Azure Storage blob inventory is available for the following types of storage accounts:
- Standard general-purpose v2
- Premium block blob storage
- Blob storage
Inventory features
The following list describes features and capabilities that are available in the current release of Azure Storage blob inventory.
Inventory reports for blobs and containers
You can generate inventory reports for blobs and containers. A report for blobs can contain base blobs, snapshots, content length, blob versions and their associated properties such as creation time, last modified time. Empty containers aren't listed in the blob inventory report. A report for containers describes containers and their associated properties such as immutability policy status, legal hold status.
Custom Schema
You can choose which fields appear in reports. Choose from a list of supported fields. That list appears later in this article.
CSV and Apache Parquet output format
You can generate an inventory report in either CSV or Apache Parquet output format.
Manifest file and Azure Event Grid event per inventory report
A manifest file and an Azure Event Grid event are generated per inventory report. These are described later in this article.
Enabling inventory reports
Enable blob inventory reports by adding a policy with one or more rules to your storage account. For guidance, see Enable Azure Storage blob inventory reports.
Upgrading an inventory policy
If you're an existing Azure Storage blob inventory user who has configured inventory prior to June 2021, you can start using the new features by loading the policy, and then saving the policy back after making changes. When you reload the policy, the new fields in the policy will be populated with default values. You can change these values if you want. Also, the following two features will be available.

#####

Reproduce the Azure Storage blob inventory text above word for word, from start to finish.

> **Listed entries**:
#####

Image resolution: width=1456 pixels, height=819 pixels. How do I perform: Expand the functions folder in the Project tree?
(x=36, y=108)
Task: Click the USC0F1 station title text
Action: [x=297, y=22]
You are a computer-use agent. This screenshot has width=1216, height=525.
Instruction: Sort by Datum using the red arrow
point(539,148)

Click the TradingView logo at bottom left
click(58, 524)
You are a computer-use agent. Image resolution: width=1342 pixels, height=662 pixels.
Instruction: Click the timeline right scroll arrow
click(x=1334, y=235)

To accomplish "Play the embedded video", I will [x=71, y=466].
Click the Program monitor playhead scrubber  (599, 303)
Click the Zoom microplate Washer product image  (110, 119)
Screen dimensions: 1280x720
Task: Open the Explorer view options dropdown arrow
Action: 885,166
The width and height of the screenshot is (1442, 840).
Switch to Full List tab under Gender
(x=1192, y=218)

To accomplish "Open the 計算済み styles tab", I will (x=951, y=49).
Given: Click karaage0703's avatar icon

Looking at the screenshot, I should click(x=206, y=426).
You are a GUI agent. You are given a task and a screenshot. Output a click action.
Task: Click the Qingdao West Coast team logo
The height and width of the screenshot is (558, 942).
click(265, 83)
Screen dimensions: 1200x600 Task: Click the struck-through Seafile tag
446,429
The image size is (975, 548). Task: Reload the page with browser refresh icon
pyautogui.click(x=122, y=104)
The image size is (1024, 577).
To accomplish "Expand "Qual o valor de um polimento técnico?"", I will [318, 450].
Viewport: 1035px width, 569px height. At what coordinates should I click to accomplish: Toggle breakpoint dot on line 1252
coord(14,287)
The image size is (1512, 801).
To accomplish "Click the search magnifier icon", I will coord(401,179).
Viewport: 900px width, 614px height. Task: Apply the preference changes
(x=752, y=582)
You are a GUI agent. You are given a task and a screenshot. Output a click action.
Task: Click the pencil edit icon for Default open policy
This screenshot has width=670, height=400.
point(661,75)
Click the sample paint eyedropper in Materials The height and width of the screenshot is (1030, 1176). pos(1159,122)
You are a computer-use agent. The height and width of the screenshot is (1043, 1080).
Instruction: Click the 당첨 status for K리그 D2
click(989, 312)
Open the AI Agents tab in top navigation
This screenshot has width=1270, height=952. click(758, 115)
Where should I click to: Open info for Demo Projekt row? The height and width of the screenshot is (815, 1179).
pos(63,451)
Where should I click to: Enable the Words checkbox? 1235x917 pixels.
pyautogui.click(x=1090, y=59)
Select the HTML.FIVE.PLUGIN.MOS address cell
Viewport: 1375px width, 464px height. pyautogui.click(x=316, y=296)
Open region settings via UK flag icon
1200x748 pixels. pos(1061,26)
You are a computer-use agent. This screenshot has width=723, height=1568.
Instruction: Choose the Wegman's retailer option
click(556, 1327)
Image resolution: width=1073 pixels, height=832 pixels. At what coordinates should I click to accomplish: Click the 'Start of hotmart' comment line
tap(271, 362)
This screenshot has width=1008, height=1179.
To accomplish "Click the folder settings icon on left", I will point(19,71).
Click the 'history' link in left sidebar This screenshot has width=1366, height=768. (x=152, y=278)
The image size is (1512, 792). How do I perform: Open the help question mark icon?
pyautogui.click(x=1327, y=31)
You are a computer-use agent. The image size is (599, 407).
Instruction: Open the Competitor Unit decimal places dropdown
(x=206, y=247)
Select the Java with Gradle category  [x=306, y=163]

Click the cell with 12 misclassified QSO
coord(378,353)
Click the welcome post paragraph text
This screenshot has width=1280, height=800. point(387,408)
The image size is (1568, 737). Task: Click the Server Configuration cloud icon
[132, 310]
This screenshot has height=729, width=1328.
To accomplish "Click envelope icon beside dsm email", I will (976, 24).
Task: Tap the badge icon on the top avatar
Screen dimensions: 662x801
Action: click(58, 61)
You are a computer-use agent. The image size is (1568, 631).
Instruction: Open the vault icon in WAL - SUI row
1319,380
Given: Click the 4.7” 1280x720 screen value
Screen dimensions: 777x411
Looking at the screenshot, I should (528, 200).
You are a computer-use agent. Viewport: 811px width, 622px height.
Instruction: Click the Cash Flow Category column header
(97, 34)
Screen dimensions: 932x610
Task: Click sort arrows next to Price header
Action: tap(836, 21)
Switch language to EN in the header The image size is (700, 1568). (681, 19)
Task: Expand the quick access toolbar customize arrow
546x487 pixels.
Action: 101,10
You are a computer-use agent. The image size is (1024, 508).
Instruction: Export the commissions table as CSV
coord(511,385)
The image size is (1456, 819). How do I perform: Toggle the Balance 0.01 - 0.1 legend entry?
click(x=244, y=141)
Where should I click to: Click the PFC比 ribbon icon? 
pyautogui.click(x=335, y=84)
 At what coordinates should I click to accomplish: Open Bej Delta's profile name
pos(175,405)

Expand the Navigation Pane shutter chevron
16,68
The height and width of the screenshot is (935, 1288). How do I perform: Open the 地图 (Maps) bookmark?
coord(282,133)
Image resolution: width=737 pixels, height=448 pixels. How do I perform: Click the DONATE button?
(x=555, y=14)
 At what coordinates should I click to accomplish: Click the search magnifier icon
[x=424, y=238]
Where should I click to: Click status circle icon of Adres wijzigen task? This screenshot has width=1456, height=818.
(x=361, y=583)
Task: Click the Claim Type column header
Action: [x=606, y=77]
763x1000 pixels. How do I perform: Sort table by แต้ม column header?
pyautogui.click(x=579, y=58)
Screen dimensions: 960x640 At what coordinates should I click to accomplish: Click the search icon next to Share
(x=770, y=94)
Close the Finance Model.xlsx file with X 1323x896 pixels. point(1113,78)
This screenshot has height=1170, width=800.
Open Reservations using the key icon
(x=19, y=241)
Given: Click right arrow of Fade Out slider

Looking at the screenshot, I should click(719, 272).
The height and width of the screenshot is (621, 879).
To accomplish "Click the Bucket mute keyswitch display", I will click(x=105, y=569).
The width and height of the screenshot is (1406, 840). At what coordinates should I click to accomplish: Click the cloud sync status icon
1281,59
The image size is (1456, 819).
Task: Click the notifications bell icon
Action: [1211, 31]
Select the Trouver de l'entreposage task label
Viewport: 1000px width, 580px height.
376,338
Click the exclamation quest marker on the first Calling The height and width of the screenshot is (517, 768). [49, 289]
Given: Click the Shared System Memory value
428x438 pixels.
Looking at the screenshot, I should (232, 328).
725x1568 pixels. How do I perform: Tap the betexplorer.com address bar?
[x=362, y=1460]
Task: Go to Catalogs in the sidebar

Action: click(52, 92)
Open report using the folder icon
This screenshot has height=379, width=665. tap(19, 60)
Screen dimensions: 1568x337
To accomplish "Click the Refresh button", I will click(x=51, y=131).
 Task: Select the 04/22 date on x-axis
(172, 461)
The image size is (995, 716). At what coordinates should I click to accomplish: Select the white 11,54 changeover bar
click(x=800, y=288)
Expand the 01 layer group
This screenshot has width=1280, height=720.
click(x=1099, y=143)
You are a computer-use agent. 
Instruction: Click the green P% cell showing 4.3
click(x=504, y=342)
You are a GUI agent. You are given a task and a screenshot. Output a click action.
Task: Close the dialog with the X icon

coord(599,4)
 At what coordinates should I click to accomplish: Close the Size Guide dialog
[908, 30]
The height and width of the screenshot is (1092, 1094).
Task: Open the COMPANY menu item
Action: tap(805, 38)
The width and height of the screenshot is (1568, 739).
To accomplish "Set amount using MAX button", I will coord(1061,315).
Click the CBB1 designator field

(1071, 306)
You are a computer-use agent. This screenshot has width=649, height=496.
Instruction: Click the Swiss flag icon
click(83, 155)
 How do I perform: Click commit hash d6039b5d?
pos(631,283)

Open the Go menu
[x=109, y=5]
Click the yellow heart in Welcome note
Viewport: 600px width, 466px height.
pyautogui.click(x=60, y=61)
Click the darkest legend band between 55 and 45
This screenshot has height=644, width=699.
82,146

#####

> **Right answer**:
Azure Storage blob inventory is available for the following types of storage accounts:
- Standard general-purpose v2
- Premium block blob storage
- Blob storage
Inventory features
The following list describes features and capabilities that are available in the current release of Azure Storage blob inventory.
Inventory reports for blobs and containers
You can generate inventory reports for blobs and containers. A report for blobs can contain base blobs, snapshots, content length, blob versions and their associated properties such as creation time, last modified time. Empty containers aren't listed in the blob inventory report. A report for containers describes containers and their associated properties such as immutability policy status, legal hold status.
Custom Schema
You can choose which fields appear in reports. Choose from a list of supported fields. That list appears later in this article.
CSV and Apache Parquet output format
You can generate an inventory report in either CSV or Apache Parquet output format.
Manifest file and Azure Event Grid event per inventory report
A manifest file and an Azure Event Grid event are generated per inventory report. These are described later in this article.
Enabling inventory reports
Enable blob inventory reports by adding a policy with one or more rules to your storage account. For guidance, see Enable Azure Storage blob inventory reports.
Upgrading an inventory policy
If you're an existing Azure Storage blob inventory user who has configured inventory prior to June 2021, you can start using the new features by loading the policy, and then saving the policy back after making changes. When you reload the policy, the new fields in the policy will be populated with default values. You can change these values if you want. Also, the following two features will be available.